I'm surprised to read so many posts lauding the not-so-noble pursuit of hiking off trail! From the standpoint of recreation impact, a gaggle of tourists who stay on the trail will generally have fewer impacts on the natural world than an off-trail rambler in search of mystic connections with the landscape. The pretentious attitude of too many park enthusiasts is that their activities are right and everyone else's are wrong. Placing a birding guide in your daypack does not make you a field biologist, and donning a pair of leather hiking boots does not make you John Muir. Encouraging a broader spectrum of recreation options in national parks won't destroy them, and might significantly improve support for them, so long as the activities are well managed. Of course, some folks will always feel that they are exempt from bothersome restrictions like avoiding off-trail travel ... after all they're pursuing something noble, while the great unwashed are merely getting in the way.

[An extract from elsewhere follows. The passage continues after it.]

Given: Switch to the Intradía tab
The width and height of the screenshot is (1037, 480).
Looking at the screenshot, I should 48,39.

Frank, I'm sure you had a great time knocking around in those canyons, and that they're no worse off for it. Same goes for the idylls I've enjoyed in a host of remote locations while hiking, running, climbing and biking. The occasion for the original essay is the Economist speculating that American parks are in trouble. Managing them in a way that invites new users in and gets them involved with the parks is a necessity ... otherwise the parks become an expensive (and expendable) preserve for a tiny, aging and annoyingly intolerant sliver of society. If preservation were the only mission of the NPS then their mission would be simple: keep everybody out. The reality is that we're all "entertainment seekers" out there. All park visitors have impacts and all of them need to be managed. Besides. you and I both know that anyone who is willing to hike, bike or paddle more than a few miles from the parking lot is usually going to find a whole lot of solitude. If I have to go a few miles farther because the parks are filling up with enthusiastic supporters I'll consider it a blessing.